MeToo Politique : le témoignage de Solène Le Monnier
Publié : 24 novembre 2021 à 22h57 - Modifié : 24 novembre 2021 à 23h04 par Dolorès CHARLES
Crédit : Pixabay
La bretonne Solène Le Monnier prend la parole en cette journée de lutte contre les violences faites aux femmes et aux filles. Elle fait partie des signataires de la tribune du Monde, pour dénoncer ce genre de violences dans le milieu politique.
Le monde politique a désormais son "Me Too" : dans une tribune parue dans le journal Le Monde, 286 femmes demandent au milieu politique de prendre ses responsabilités et d'écarter de ses rangs les auteurs de violences sexuelles et sexistes. Parmi les signataires, une Morbihannaise : Solène Le Monnier, conseillère municipale de Berric, petit bourg proche de Vannes. Il y a quelques mois Solène a démissionné de son rôle d'adjointe au maire, pour dénoncer le comportement de certains membres de l'équipe municipale :
"J'ai vécu beaucoup de choses au sein de mon équipe municipale, auxquelles je n'avais jamais été confrontée : des réfléxions assez stupides, comme quoi on est bonne qu'à s'occuper des enfants... On fera appel à nous pour choisir la déco. Les gestes qui leur paraissent anodins, ou qui sont pour eux de l'humur potache, peuvent atteindre leur cible, et psychologiquement c'est compliqué. Et quand on est à notre petit niveau des lanceurs d'alerte, en dénonçant ce système sexiste, on devient la personne à abattre..."
Titre :Solène Le Monnier, conseillère municipale de Berric,
Crédit :Yann Launay
Une place compliquée en milieu rural
Pour Solène Le Monnier, la présence des femmes dans les conseils municipaux est trop souvent un trompe-l'oeil, particulièrement en zone rurale : "la loi de la parité a été appliquée, on nous impose nous les femmes dans des conseils municipaux où les hommes n'ont pas forcément envie de nous voir. Nous, on y va parce qu'on y croit, on est confiantes, mais une fois qu'on est en place, la réalité est tout autre. Pour qu'il y ait une réelle égalité hommes - femmes, il faut qu'il y ait un travail commun des hommes et des femmes. Les femmes sont cantonnées à s'occuper des enfants de la cantine et des enfants de l'école, on reste associées à notre statut de maman, en fait. Cela reste vraiment "les hommes aux travaux et les femmes aux enfants", et nos compétences ne sont pas reconnues..."

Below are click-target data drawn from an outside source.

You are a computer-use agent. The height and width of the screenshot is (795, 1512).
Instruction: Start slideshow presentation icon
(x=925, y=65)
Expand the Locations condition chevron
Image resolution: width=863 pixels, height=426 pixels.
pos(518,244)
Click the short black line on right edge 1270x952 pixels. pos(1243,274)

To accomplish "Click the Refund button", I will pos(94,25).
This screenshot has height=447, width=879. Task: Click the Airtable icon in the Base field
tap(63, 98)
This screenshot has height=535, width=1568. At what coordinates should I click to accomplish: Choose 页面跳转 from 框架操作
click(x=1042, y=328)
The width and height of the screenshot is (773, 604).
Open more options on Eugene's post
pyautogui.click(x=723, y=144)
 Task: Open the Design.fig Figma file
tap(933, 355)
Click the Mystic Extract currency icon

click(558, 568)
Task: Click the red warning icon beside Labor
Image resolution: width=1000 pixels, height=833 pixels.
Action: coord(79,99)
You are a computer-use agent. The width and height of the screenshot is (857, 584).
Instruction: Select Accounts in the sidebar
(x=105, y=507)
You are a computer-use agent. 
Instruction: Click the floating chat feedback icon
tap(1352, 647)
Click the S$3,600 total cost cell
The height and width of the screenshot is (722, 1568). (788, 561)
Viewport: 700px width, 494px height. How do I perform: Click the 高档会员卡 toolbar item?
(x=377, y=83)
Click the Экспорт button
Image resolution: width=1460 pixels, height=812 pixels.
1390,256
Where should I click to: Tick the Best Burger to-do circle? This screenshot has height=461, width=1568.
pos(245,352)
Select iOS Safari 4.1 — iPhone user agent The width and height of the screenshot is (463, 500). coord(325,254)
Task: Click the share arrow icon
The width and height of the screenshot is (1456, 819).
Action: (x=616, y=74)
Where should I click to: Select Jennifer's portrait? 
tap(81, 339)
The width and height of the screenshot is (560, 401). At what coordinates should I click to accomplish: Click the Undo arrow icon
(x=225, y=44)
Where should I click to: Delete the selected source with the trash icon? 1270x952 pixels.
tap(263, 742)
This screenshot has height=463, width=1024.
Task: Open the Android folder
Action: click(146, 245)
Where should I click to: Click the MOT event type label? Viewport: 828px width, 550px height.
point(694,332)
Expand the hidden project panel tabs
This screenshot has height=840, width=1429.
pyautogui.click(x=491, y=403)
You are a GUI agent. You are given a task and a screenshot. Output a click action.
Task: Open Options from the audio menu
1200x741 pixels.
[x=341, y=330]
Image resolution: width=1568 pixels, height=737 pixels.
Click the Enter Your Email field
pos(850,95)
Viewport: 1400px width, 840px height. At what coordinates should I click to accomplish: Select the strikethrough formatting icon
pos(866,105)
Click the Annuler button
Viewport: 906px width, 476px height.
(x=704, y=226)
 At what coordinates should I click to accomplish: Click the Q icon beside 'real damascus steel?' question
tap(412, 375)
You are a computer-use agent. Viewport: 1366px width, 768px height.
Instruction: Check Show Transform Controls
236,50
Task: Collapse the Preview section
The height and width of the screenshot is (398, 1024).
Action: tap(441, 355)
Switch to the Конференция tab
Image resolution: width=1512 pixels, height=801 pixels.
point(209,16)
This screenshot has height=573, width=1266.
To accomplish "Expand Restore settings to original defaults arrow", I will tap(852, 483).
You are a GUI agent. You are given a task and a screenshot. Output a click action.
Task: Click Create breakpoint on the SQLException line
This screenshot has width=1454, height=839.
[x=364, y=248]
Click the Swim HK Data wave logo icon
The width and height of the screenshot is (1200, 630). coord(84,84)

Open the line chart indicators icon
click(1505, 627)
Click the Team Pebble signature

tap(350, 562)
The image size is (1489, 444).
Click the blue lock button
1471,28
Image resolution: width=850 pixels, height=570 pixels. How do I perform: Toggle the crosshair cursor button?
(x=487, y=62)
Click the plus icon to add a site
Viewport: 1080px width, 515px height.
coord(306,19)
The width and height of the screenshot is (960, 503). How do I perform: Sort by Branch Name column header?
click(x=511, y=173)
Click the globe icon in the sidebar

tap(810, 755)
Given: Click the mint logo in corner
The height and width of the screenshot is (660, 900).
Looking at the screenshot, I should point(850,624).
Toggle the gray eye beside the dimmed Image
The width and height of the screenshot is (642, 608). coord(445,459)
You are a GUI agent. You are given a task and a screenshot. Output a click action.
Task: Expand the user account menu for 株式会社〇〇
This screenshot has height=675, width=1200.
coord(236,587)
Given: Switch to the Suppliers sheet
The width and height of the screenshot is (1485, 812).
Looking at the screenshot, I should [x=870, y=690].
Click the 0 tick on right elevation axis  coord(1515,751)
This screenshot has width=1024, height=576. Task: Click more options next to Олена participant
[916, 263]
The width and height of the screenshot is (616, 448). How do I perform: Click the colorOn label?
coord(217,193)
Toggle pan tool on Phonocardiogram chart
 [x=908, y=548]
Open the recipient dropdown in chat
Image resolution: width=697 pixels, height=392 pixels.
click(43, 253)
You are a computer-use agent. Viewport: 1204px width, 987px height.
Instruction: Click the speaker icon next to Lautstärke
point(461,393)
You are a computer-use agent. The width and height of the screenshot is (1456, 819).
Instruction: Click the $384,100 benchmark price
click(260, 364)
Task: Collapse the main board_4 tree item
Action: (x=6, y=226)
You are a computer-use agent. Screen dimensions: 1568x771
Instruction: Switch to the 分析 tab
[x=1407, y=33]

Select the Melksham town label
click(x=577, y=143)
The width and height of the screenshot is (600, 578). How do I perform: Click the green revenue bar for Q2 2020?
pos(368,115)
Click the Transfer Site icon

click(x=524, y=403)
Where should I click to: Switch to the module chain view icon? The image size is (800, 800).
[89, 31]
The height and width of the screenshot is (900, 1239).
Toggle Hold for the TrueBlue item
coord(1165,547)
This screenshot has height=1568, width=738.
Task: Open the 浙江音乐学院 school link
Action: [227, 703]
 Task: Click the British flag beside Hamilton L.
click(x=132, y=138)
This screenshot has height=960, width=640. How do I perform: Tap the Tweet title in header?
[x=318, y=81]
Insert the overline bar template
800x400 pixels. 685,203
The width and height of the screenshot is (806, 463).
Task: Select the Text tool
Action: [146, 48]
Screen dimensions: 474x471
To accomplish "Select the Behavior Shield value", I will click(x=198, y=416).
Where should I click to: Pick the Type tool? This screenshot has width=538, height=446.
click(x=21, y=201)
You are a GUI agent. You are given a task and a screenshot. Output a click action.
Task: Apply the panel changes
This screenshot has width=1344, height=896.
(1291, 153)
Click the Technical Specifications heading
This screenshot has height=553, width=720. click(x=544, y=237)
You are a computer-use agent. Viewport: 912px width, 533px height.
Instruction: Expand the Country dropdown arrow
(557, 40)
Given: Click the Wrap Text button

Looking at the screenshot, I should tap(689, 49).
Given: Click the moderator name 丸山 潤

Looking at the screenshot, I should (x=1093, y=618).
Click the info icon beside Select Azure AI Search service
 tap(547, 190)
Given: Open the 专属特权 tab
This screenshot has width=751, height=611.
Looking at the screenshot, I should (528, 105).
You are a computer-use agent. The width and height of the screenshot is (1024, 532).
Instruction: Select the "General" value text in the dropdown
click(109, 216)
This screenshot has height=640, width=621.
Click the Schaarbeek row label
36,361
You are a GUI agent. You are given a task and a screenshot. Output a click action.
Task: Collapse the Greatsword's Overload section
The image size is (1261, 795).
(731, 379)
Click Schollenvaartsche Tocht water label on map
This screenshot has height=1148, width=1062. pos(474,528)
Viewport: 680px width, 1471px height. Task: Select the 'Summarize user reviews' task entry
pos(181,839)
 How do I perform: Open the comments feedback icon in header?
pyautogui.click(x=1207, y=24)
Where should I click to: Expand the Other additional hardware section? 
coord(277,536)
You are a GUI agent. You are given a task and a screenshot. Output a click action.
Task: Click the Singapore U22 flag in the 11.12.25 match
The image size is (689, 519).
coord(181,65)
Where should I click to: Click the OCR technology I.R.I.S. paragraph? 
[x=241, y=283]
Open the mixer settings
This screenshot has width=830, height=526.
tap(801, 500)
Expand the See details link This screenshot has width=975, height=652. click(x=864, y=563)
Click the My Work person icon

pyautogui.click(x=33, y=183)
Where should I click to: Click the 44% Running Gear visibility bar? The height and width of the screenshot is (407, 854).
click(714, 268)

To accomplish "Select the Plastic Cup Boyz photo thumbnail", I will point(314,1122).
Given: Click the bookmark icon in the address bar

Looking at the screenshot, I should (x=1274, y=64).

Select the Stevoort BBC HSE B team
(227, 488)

Titre :Solène Le Monnier, conseillère municipale de Berric
Crédit :Yann Launay
Plus de sévérité de la part de la justice
De son côté, le maire de Berric a évoqué une "incompatibilité" entre l'ancienne adjointe et le reste de l'équipe. Une enquête est en cours. Comme les autres signataires de cette tribune, Solène attend une véritable exemplarité des élus locaux ou nationaux : elle attend plus de sévérité de la part de la justice comme des partis politiques, envers ceux qui ont été impliqués dans des violences sexuelles ou sexistes :
"On se rend compte qu'il y a énormément d'élus qui ont une implication, ou été condamnés, et qui reviennent sur la scène politique après leur peine d'inéligibilité. Ce n'est pas normal. On parle de personnes qui sont censées faire nos lois. Comment une personne pourrait travailler sur une loi par exemple sur les violences faites aux femmes alors que lui-même a été condamné pour des violences faites aux femmes ? Ce n'est pas cohérent, il y a un moment il va falloir sévir et être un peu plus ferme et ne plus laisser des personnes condamnées accéder au pouvoir."
Titre :Solène Le Monnier, conseillère municipale de Berric
Crédit :Yann Launay
Mais pour Solène, c'est aussi une question de formation : à ses yeux les élus locaux sont un peu trop livrés à eux-mêmes : "lorsqu'on est élu maire alors qu'on ne l'a jamais été, et qu'on n'a jamais été DRH dans la vie, ce n'est pas inné de savoir gérer une équipe... Pour moi le plus important, c'est de former les élus, et ensuite qu'il y ait un contrôle du fonctionnement d'une municipalité, aussi au niveau humain... Si on n'est pas capables déjà, nous, d'aller en sécurité à un conseil municipal, si émotionnellement on est déjà impactées par une situation qui est compliquée, on ne peut pas se pencher sur le dossier des citoyens."
Titre :Solène Le Monnier, conseillère municipale à Berric
Crédit :Yann Launay
Depuis 10 jours, les témoignages affluent sous le hashtag #MeTooPolitique, et la pétition mise en ligne sur change.org a déjà recueilli plus de 22 000 signatures.